_Exercise directions_
Print, exactly as they appear in the listing below, the lines from the line with "Batiactu Recrute (59, 2526)" to the line with "[51st Festival on Facebook] (1261, 1607)", with both end lines kept.

_The records_
==*==

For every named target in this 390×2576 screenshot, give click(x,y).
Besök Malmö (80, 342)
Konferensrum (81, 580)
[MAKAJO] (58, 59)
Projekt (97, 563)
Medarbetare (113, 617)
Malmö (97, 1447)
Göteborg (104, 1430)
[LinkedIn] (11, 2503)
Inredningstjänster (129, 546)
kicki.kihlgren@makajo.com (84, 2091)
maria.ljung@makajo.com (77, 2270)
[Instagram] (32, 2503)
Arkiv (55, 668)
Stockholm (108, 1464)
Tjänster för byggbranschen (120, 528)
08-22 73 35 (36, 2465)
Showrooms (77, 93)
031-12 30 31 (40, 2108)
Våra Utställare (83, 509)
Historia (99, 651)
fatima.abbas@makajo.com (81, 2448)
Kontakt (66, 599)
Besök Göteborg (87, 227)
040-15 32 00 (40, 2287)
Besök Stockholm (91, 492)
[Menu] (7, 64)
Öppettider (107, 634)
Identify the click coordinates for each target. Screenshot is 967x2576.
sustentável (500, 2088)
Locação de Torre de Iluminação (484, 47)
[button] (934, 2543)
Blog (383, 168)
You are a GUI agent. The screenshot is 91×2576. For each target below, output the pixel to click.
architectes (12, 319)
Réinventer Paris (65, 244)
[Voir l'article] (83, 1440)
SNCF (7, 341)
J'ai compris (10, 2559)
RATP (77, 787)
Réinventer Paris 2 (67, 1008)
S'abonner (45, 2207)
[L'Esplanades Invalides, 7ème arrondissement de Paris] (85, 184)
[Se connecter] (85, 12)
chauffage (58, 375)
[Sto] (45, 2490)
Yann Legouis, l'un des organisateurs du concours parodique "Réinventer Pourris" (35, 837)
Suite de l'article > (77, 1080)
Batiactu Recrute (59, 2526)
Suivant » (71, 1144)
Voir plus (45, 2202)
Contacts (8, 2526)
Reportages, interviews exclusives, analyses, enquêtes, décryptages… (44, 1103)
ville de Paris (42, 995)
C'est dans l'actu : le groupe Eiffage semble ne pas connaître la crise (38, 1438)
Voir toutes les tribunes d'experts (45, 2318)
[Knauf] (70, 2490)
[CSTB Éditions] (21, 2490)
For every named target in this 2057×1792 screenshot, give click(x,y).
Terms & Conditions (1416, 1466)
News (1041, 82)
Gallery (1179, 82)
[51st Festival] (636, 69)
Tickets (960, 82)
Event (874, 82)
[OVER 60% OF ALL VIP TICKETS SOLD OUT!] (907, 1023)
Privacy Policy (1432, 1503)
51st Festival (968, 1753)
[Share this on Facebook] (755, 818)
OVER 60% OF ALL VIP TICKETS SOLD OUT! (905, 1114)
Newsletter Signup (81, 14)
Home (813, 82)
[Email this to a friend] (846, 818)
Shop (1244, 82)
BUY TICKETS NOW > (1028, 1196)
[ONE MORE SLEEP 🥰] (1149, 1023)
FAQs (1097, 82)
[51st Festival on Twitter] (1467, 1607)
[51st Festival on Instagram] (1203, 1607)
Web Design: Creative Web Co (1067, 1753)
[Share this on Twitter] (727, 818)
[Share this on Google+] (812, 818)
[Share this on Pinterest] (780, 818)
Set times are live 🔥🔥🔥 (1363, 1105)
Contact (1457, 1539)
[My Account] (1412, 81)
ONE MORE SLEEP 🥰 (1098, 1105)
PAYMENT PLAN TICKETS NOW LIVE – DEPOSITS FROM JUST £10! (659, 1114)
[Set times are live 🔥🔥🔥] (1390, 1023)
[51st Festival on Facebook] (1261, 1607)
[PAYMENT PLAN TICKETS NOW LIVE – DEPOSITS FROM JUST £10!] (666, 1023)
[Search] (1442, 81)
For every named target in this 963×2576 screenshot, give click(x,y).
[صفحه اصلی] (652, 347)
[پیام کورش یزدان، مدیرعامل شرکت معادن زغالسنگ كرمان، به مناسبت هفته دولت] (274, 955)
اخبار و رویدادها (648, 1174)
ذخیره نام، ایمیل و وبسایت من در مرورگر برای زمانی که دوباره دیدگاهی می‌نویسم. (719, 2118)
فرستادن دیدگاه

==*==

_Written answer_
Batiactu Recrute (59, 2526)
Suivant » (71, 1144)
Voir plus (45, 2202)
Contacts (8, 2526)
Reportages, interviews exclusives, analyses, enquêtes, décryptages… (44, 1103)
ville de Paris (42, 995)
C'est dans l'actu : le groupe Eiffage semble ne pas connaître la crise (38, 1438)
Voir toutes les tribunes d'experts (45, 2318)
[Knauf] (70, 2490)
[CSTB Éditions] (21, 2490)
For every named target in this 2057×1792 screenshot, give click(x,y).
Terms & Conditions (1416, 1466)
News (1041, 82)
Gallery (1179, 82)
[51st Festival] (636, 69)
Tickets (960, 82)
Event (874, 82)
[OVER 60% OF ALL VIP TICKETS SOLD OUT!] (907, 1023)
Privacy Policy (1432, 1503)
51st Festival (968, 1753)
[Share this on Facebook] (755, 818)
OVER 60% OF ALL VIP TICKETS SOLD OUT! (905, 1114)
Newsletter Signup (81, 14)
Home (813, 82)
[Email this to a friend] (846, 818)
Shop (1244, 82)
BUY TICKETS NOW > (1028, 1196)
[ONE MORE SLEEP 🥰] (1149, 1023)
FAQs (1097, 82)
[51st Festival on Twitter] (1467, 1607)
[51st Festival on Instagram] (1203, 1607)
Web Design: Creative Web Co (1067, 1753)
[Share this on Twitter] (727, 818)
[Share this on Google+] (812, 818)
[Share this on Pinterest] (780, 818)
Set times are live 🔥🔥🔥 (1363, 1105)
Contact (1457, 1539)
[My Account] (1412, 81)
ONE MORE SLEEP 🥰 (1098, 1105)
PAYMENT PLAN TICKETS NOW LIVE – DEPOSITS FROM JUST £10! (659, 1114)
[Set times are live 🔥🔥🔥] (1390, 1023)
[51st Festival on Facebook] (1261, 1607)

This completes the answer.